Blog

Latest news and updates from the PlayFab developers

by ZachStone 2017-07-17

Introducing Data "Sharehousing" with Snowflake

Thanks to our integration with cloud-based data warehouse provider Snowflake, PlayFab can now provide one-click access to all your game's raw data, in near-real time, via SQL. No messing around with log files, data export, custom ETL, or balky import scripts -- it just works!

Why should you care? Because data is the life-blood a modern game, and the need for high-quality, real-time data goes well beyond reporting simple vanity metrics like DAU, retention, and ARPU. To identify problems, test hypotheses, and ultimately improve your game, there is no substitute for gathering, storing, and then being able to quickly analyze large quantities of raw data from your game.

Until now, this has been hard because of these three challenges:

  1. How to capture the right data in the first place, and getting it off the client device and into the pipeline?
  2. The data schema (what information you are capturing) is constantly changing as you capture new data events
  3. Games generate a LOT of data, and moving it around is expensive.

Together, PlayFab and Snowflake have solved these problems, which is why we are so excited to announce the Snowflake add-on in PlayFab's marketplace.

You can learn how to setup and use this new feature in our Snowflake tutorial.

For a demo, watch the following video.


What Is Happening Under the Hood

Many of you are familiar with PlayStream. In this context, you can think of it as a stream of raw JSON objects, which describe everything happening in your game. It has PlayFab's common events that we generate from the backend. I.E, when a player logs in, we generate a "player_logged_in" event. It also has custom events with arbitrary schema. These events are specific to your game, and PlayFab does not need to know the schema ahead of time.

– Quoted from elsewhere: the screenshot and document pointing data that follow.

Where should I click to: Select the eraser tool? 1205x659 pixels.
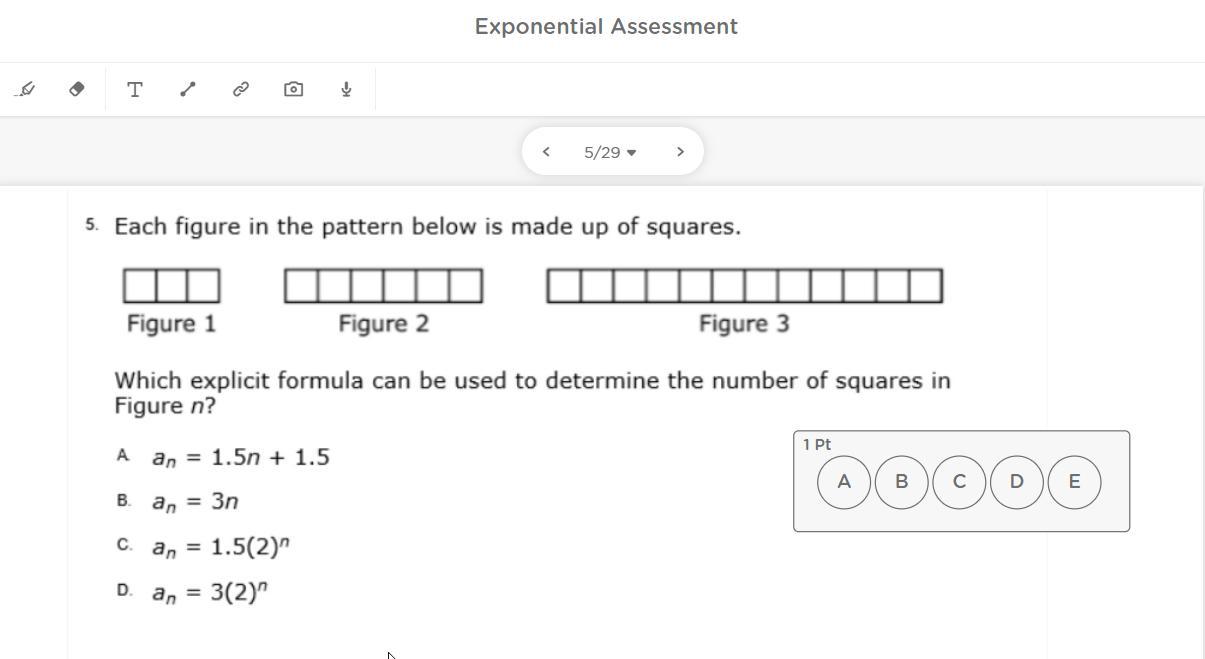pyautogui.click(x=77, y=90)

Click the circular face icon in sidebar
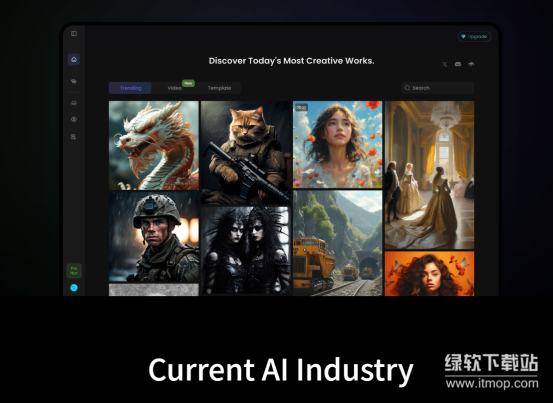coord(74,120)
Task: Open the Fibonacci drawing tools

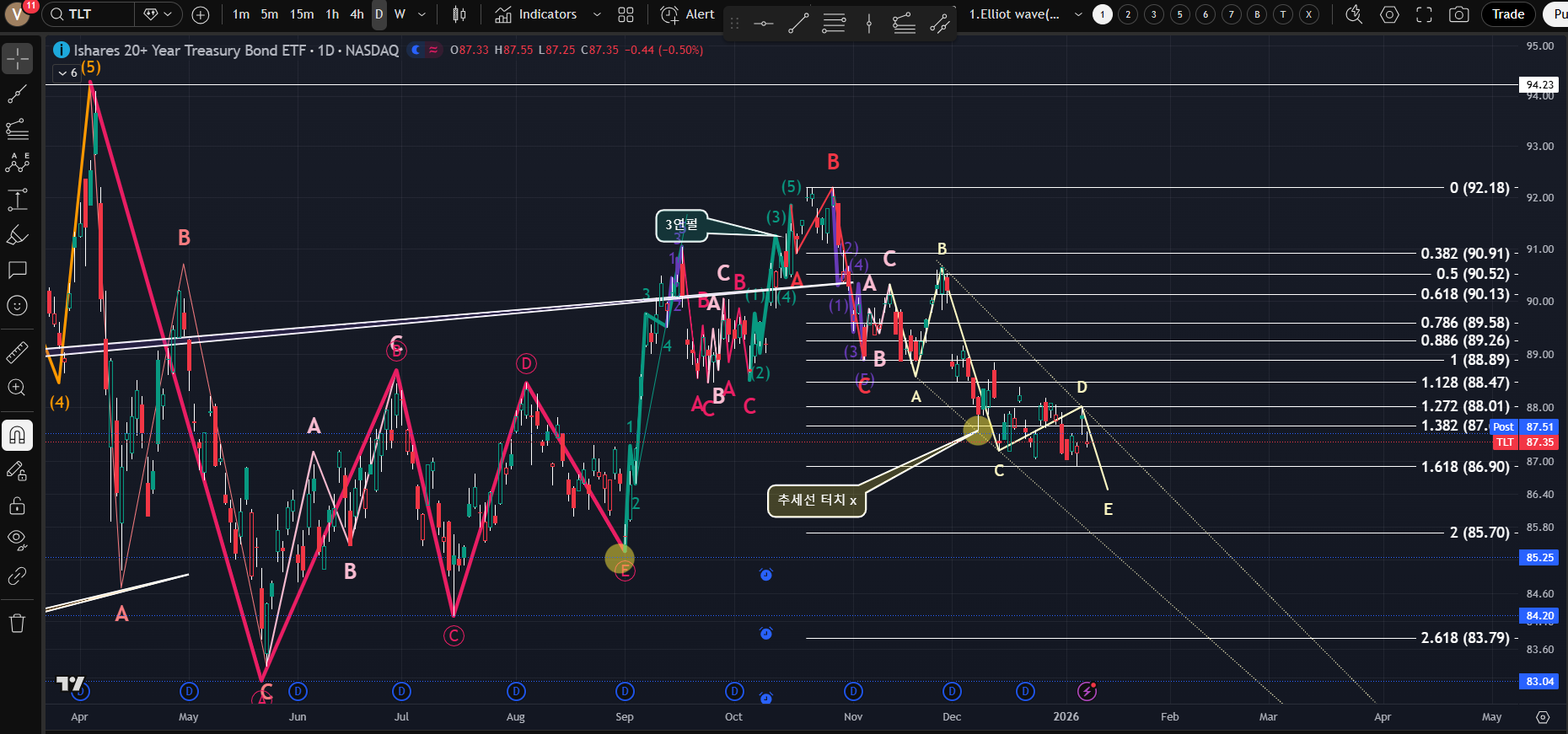Action: (17, 129)
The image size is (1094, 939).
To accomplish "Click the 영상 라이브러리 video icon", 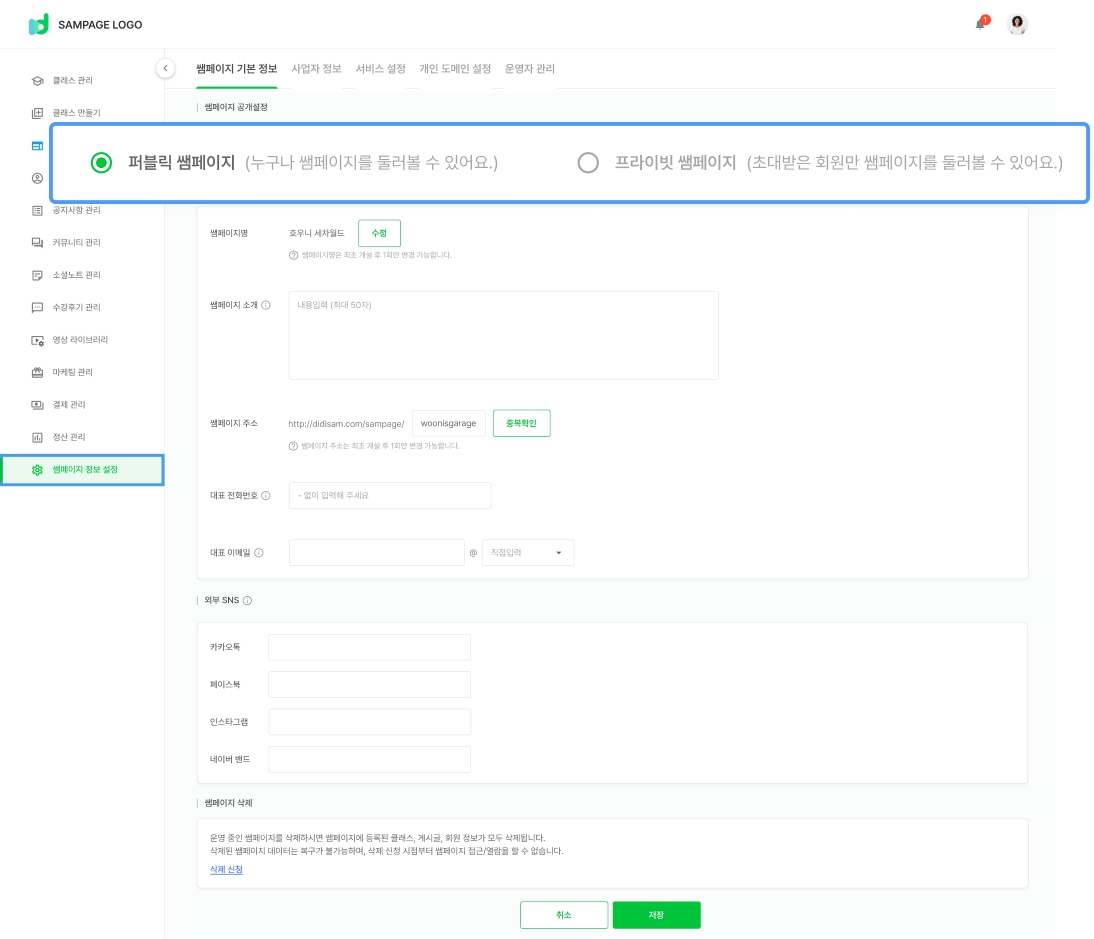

We already load everyone's PlayStream data into our Snowflake account. This is where we generate reports, among other things. Note Snowflake has full SQL and direct JSON support. Which means the raw data is loaded directly into Snowflake with no transformation. This way we use the most honest representation of the data possible. And because these events come through the backend, the data reliability is incredibly good.

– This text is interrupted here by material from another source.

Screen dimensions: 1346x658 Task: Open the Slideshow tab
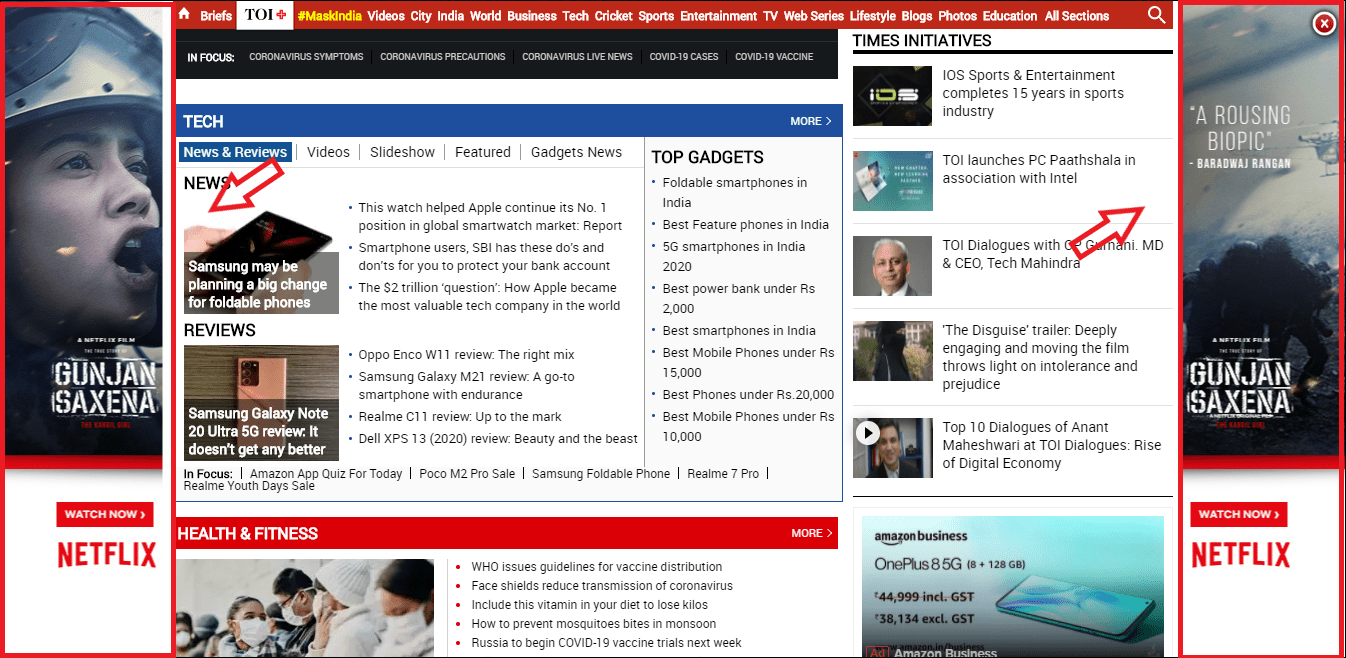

Once Snowflake released their new Data Sharing Feature, we were finally able to setup secure views of the data, and then share those views with you. This avoids ETL entirely. Magically, Snowflake is using exactly the same files. But Snowflake's Secure View guarantees that your data is truly isolated. This means you get direct access to a direct feed of your data, without any custom import needed.

Why We Love Snowflake

We love Snowflake for more than just their data sharing. We had already chosen Snowflake over other data warehouses to use for our internal data warehouse for two main reasons:

  • Snowflake decouples compute and storage, keeping costs way down. Our query load is heavy for about 1 hour a day. Otherwise it's usually off. Solutions like Redshift are on 24 hours a day, but Snowflake specialized in this kind of load. Furthermore, heavy write doesn't interfere with heavy read. But we still get read committed, global transactions.
  • Snowflake has direct JSON support. We load the raw data into Snowflake, and never change it. We then use views to parse out pieces of the JSON we know, so it feels like a normal table. So changing schema is just changing a view, not migrating a table. This has saved me weeks of work over the last 6 months.

We believe Snowflake is the best tool for consuming your data. Its flexibility and pay-as-you-go pricing make it great for small indie teams. And its security focus and efficient handling of large, diverse data sets make it great for larger enterprise as well. PlayFab's simple integration makes it easy to get the right data into Snowflake when you need it. Just enable your Snowflake add-on and see for yourself!